**DO THIS:**
Please copy the lines of the listing below word for word, from the line containing "This screenshot has height=563, width=1000." through the line containing "point(503,122)", including both of those lines.

Data on locating visible targets:
────────────────────
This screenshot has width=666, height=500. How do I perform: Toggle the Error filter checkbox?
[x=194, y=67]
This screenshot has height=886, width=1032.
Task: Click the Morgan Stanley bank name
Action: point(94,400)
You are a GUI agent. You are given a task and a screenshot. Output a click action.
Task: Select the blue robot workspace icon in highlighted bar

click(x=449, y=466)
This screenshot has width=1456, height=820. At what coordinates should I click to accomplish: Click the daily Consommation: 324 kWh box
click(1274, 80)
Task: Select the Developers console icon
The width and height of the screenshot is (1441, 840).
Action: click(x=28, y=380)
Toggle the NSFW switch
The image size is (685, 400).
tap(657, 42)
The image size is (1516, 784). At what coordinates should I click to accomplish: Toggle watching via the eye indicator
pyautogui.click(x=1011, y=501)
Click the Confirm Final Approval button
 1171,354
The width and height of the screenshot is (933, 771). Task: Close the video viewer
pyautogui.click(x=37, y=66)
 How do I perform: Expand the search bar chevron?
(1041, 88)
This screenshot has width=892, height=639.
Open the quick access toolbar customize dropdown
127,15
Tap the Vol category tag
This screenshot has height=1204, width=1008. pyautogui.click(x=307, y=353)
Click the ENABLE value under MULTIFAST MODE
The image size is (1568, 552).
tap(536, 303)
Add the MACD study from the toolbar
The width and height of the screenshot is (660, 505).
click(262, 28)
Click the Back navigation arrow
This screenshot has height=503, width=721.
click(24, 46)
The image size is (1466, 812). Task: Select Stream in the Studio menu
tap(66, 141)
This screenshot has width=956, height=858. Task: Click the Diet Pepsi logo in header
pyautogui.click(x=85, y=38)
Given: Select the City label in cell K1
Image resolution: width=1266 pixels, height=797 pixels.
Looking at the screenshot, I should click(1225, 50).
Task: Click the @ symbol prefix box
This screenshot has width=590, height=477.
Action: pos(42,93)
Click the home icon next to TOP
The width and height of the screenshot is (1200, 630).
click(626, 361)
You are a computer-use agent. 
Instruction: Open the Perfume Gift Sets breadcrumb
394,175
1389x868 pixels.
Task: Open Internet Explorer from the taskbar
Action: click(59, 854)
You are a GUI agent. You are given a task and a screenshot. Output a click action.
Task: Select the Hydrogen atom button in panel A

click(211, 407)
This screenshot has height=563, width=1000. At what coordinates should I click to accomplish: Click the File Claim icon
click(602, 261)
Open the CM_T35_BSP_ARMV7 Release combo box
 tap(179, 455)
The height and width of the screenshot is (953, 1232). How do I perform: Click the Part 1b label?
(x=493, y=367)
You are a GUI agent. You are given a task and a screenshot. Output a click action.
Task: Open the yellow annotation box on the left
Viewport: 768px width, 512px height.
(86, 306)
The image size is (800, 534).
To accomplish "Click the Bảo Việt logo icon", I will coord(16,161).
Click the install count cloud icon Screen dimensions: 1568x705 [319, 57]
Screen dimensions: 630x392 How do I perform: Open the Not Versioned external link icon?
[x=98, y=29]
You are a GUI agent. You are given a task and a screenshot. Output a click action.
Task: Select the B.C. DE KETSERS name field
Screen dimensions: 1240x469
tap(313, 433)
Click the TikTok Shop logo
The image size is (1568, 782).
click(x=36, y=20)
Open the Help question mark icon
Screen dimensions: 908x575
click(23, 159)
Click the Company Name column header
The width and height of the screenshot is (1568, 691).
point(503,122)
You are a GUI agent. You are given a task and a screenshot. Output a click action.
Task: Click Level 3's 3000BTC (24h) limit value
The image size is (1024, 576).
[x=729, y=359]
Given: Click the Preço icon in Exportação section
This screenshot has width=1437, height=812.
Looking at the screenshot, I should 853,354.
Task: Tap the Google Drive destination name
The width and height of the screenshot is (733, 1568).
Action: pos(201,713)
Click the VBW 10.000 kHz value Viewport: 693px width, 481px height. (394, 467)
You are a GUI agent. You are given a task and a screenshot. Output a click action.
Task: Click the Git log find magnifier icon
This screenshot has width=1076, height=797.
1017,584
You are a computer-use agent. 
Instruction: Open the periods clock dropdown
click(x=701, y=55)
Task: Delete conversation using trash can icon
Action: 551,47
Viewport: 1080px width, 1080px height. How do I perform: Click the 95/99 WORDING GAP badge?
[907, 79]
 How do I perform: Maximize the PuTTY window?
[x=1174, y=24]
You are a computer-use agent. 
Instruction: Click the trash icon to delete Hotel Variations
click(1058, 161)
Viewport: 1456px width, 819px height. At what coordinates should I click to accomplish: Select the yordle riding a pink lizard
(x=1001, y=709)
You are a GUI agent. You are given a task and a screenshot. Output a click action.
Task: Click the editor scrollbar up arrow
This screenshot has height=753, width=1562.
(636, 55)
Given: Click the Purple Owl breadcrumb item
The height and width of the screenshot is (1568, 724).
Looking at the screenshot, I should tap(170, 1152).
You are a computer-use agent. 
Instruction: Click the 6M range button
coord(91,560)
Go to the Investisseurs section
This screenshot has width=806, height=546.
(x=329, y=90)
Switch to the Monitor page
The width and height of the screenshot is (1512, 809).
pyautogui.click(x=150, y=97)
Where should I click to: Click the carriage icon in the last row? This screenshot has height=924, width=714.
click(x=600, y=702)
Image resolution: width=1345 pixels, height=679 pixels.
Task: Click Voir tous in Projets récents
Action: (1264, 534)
────────────────────
**RESULT OF THE EXERCISE:**
This screenshot has height=563, width=1000. At what coordinates should I click to accomplish: Click the File Claim icon
click(602, 261)
Open the CM_T35_BSP_ARMV7 Release combo box
 tap(179, 455)
The height and width of the screenshot is (953, 1232). How do I perform: Click the Part 1b label?
(x=493, y=367)
You are a GUI agent. You are given a task and a screenshot. Output a click action.
Task: Open the yellow annotation box on the left
Viewport: 768px width, 512px height.
(86, 306)
The image size is (800, 534).
To accomplish "Click the Bảo Việt logo icon", I will coord(16,161).
Click the install count cloud icon Screen dimensions: 1568x705 [319, 57]
Screen dimensions: 630x392 How do I perform: Open the Not Versioned external link icon?
[x=98, y=29]
You are a GUI agent. You are given a task and a screenshot. Output a click action.
Task: Select the B.C. DE KETSERS name field
Screen dimensions: 1240x469
tap(313, 433)
Click the TikTok Shop logo
The image size is (1568, 782).
click(x=36, y=20)
Open the Help question mark icon
Screen dimensions: 908x575
click(23, 159)
Click the Company Name column header
The width and height of the screenshot is (1568, 691).
point(503,122)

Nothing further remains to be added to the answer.